You have to worry about a sequel when you find yourself missing not just Michael Caine but Benjamin Bratt. Or when it's set in Las Vegas and the DoP decides to light it like Blackpool on a January afternoon. Or when the filmmakers name one of their characters Sam Fuller just so they can work in a strained visual reference to the opening scene of Naked Kiss (because the target audience is bound to appreciate that).
Let's hope that last gag at least amused director John Pasquin (Jungle 2 Jungle) because Miss Congeniality 2 needs all the laughs it can get. After all, not many movies could ask Sandra Bullock to play a woman playing a man playing a woman in a Vegas drag club... And kill it stone dead, not a smirk in the house.

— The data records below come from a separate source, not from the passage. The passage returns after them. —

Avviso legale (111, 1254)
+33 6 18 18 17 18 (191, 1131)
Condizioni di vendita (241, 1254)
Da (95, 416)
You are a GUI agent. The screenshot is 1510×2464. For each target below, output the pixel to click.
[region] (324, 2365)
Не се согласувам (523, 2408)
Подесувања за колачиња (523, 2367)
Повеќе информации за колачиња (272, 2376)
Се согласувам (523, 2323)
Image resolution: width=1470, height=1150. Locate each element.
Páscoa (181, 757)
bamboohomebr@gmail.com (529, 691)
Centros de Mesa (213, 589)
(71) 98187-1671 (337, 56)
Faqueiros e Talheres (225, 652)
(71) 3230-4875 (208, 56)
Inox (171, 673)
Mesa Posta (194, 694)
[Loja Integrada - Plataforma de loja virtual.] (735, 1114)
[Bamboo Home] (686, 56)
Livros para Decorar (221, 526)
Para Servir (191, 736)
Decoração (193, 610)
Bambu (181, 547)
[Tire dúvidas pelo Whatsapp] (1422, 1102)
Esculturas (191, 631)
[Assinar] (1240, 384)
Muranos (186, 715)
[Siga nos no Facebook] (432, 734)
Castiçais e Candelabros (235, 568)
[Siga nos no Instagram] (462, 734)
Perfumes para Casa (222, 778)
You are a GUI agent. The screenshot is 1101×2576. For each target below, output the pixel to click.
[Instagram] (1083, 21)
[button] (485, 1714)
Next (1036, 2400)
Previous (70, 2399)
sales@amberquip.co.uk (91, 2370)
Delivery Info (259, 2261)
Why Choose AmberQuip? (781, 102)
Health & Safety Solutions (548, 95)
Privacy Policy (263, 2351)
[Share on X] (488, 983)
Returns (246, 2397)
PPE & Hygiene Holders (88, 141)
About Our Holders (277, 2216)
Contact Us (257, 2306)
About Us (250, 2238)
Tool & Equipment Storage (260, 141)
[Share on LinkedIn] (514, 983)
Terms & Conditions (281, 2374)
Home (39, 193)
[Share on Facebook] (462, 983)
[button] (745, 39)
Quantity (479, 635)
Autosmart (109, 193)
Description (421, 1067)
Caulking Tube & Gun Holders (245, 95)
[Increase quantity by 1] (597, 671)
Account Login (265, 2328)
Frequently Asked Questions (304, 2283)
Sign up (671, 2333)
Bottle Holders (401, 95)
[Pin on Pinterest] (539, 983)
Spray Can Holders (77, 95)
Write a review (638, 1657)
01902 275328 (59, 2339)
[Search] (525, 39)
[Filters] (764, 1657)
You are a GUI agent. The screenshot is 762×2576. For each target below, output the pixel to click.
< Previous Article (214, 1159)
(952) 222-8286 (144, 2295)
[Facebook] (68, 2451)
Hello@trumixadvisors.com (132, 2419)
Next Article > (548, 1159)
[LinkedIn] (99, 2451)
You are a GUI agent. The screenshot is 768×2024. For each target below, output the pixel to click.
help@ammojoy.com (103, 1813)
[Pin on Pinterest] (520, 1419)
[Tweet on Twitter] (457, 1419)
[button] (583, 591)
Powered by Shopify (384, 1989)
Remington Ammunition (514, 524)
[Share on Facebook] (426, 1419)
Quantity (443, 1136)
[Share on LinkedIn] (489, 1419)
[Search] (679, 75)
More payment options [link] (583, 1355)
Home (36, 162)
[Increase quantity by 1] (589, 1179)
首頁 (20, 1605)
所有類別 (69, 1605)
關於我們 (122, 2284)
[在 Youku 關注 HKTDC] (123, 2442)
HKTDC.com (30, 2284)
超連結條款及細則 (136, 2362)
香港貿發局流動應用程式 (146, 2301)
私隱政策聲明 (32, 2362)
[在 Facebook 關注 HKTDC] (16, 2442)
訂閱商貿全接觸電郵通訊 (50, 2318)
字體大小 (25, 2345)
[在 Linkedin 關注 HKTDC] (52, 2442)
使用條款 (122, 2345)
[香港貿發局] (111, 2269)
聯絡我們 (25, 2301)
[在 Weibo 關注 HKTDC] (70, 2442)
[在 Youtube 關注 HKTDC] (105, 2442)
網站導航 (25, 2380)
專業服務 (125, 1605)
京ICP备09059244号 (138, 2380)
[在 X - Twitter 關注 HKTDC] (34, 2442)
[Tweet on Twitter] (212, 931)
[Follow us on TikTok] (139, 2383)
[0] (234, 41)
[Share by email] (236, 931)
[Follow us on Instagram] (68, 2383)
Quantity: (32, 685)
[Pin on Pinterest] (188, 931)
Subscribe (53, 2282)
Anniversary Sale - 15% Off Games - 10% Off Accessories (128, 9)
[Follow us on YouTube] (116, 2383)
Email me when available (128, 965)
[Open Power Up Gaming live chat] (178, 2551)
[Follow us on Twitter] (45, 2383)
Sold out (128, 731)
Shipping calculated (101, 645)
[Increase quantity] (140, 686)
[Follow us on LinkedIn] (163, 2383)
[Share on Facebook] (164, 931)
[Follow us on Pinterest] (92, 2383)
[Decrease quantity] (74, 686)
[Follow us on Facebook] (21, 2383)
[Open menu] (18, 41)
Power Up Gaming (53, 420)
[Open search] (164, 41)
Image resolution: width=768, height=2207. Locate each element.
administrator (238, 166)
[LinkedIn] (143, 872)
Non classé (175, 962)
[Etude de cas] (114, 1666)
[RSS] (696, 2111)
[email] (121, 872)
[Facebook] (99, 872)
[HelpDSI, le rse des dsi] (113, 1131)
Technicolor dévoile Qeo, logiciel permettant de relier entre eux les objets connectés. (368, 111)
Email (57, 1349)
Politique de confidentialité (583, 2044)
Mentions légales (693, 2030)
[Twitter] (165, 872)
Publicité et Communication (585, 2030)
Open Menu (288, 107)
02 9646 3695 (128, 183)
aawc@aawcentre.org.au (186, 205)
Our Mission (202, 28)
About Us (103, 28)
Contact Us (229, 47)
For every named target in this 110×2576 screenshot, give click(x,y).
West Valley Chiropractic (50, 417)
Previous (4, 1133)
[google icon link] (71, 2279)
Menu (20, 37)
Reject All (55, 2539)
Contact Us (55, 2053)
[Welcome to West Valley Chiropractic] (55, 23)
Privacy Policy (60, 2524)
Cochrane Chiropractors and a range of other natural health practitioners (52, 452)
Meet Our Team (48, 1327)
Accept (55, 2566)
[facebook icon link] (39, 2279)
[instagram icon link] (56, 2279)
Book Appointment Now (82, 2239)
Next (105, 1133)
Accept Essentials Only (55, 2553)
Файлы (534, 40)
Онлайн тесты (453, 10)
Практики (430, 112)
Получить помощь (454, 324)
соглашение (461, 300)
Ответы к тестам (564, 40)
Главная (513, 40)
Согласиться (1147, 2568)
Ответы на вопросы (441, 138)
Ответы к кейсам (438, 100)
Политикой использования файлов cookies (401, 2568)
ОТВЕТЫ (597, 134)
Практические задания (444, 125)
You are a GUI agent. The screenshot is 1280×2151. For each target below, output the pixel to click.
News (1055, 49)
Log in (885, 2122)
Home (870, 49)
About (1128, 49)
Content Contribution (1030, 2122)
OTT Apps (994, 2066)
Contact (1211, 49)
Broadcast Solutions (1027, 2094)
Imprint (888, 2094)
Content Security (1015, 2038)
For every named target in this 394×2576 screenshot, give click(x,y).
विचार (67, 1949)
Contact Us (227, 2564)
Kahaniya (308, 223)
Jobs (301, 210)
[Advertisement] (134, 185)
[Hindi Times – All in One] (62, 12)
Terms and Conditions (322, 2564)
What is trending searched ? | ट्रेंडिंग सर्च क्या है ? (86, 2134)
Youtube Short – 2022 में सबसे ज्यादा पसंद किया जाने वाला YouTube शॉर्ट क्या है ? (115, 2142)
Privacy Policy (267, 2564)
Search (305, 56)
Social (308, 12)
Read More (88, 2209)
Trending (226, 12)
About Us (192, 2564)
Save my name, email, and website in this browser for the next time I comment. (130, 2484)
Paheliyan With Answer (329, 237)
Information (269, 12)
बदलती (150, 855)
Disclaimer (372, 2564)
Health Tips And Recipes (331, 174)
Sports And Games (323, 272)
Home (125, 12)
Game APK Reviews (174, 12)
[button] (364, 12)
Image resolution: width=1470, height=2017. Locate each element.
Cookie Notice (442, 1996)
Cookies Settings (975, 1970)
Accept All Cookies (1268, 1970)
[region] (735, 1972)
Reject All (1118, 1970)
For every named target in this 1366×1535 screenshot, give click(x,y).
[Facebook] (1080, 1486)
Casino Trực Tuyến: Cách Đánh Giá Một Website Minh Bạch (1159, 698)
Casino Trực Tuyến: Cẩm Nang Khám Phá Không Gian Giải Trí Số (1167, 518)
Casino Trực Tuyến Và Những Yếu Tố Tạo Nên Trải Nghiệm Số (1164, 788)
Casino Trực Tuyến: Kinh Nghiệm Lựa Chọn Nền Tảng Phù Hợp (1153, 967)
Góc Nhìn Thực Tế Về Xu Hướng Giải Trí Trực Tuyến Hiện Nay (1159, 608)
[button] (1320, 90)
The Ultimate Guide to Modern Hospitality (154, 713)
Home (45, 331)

It all looked so good on paper, too. The original was - - whisper it - - bloody good fun, with Bullock radiating sunny star quality among a deluge of one-liners and sight gags - and it starred Benjamin Bratt. Armed And Fabulous takes a decent concept (Gracie is now a harpy), adds a droll sidekick (Regina King's super-angry bodyguard Sam Fuller) and plumps the whole thing in Vegas, the only setting on Earth that's more tacky, more shallow and more open to ridicule than the original's Miss World tournament. It should have been a riotous female buddy movie. It instead promotes world peace - - of the pin-drop silence variety - - by being jaw-clenchingly unfunny.
As with Bridget Jones 2, the only decent gags are repeated gags: William Shatner goofing it up as Miss World's sweet-natured MC; Bullock snorting laughter and hoovering doughnuts whenshe's not dressed to the nines in a sherbet colour scheme; and a neat reversal of the original's bombshell transformation scene, our heroine this time struttin' her slo-mo stuff towards camera as a suited'n'booted FBI agent. But that's it. Miss Congeniality 3? Only if they bring back Benjamin Bratt.
A deeply disappointing sequel that grinds through the motions with a rictus grin. Even Sandra Bullock looks exhausted.